A Narrow Band of Liberties

Glen Newey

  • Profit over People: Neo-Liberalism and Global Order by Noam Chomsky
    Seven Stories, 175 pp, £26.00, October 1998, ISBN 0 18 836389 0
  • Acts of Aggression: Policing ‘Rogue’ States by Noam Chomsky and Ramsey Clark, edited by Edward Said
    Seven Stories, 62 pp, £4.99, May 1999, ISBN 1 58322 005 4
  • The Umbrella of US Power: The Universal Declaration of Human Rights and the Contradictions of US Policy by Noam Chomsky
    Seven Stories, 78 pp, £3.99, December 1998, ISBN 1 888363 85 1
  • The New Military Humanism: Lessons from Kosovo by Noam Chomsky
    Pluto, 199 pp, £30.00, November 1999, ISBN 0 7453 1633 6

In Being and Nothingness Sartre has an admirable passage about the stubborn human tendency to ‘fill’, the fact that a good part of human life, in politics as elsewhere, is devoted to ‘plugging up holes’. Holes are vacant, and the humdrum psychopathy of political life seeks them out, in the cause of repletion – by contrast, the bore of omnipresence, as Sartre implies later when speculating about what life as the Almighty must be like, is that you just don’t get out enough. The Balkan hole-plugging exercise carried out by the US was power-play thinly disguised as moralism. Some truisms can’t be reiterated often enough, and we have anarchists like Noam Chomsky to thank for one of them: when the powerful talk of ‘liberation’, you can be sure that somewhere, in a state near you, odd-jobmen and peasants in uniform are clapping on the cangue and bilboes. Under what global dispensation could the abuse of power be subjected to any effective check?
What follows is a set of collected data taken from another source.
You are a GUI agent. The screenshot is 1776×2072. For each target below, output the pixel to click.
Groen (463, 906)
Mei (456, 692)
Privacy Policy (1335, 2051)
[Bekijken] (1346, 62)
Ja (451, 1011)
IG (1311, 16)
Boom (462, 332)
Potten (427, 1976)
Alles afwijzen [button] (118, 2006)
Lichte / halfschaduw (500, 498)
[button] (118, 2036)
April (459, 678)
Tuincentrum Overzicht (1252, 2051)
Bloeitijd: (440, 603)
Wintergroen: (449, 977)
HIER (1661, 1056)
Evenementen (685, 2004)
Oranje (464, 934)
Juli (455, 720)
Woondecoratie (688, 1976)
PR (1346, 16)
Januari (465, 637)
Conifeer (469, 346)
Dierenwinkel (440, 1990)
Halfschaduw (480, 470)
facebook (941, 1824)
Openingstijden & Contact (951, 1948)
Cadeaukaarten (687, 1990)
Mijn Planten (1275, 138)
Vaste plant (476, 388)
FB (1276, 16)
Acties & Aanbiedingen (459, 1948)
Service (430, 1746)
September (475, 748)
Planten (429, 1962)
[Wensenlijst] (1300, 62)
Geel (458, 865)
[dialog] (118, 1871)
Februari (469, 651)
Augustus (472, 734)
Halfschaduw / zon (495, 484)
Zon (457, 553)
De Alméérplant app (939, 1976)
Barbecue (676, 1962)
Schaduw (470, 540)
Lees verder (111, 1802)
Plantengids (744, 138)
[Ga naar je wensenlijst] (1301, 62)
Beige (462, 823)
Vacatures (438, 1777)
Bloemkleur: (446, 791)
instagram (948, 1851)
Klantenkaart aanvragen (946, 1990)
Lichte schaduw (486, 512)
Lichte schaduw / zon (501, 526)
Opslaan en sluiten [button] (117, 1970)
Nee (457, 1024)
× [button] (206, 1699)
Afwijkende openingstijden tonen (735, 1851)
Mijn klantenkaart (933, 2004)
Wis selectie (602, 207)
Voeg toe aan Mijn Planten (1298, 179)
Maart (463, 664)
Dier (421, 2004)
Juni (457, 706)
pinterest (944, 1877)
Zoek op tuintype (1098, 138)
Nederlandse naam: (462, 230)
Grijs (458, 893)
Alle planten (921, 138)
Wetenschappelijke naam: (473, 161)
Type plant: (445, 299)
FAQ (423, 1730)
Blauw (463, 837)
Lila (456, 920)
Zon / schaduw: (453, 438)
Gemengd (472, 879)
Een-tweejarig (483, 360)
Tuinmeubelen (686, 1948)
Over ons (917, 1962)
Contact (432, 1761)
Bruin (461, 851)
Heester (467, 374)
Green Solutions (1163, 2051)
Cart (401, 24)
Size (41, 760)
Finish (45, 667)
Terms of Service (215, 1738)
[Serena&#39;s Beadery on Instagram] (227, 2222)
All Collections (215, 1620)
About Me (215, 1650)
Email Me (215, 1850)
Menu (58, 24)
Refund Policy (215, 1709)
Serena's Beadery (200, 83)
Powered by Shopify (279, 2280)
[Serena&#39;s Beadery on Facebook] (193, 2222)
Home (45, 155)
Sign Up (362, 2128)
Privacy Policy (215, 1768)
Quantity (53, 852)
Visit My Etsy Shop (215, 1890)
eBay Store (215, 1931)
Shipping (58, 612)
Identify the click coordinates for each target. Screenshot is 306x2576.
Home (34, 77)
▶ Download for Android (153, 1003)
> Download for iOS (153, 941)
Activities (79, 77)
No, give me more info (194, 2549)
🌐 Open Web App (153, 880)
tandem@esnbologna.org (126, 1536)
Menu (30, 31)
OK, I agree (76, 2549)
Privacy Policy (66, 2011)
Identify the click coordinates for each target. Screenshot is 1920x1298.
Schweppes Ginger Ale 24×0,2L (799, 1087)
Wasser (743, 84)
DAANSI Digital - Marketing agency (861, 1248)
This question becomes the more obvious when the choice is between a behemoth and a monotreme, or as they are also respectively known, the US and the UN. The error, as others besides anarchists can see, lies in the thought that morality could be enforced by political power, and is the more glaring when the form that power takes is force majeure. Contra Thomas Nagel and other US liberals, leaders who can segue fluently from blowjob to prayer-breakfast should give us pause for thought. The gospelling blag takes a darker turn in ‘the new military humanism’ or, in other words, killing people as an act of charity. The propensity of morality to efface itself grows directly in step with its reliance on power to get what it demands. Understood as a datum of the political life, anarchism is not merely true, but a truism.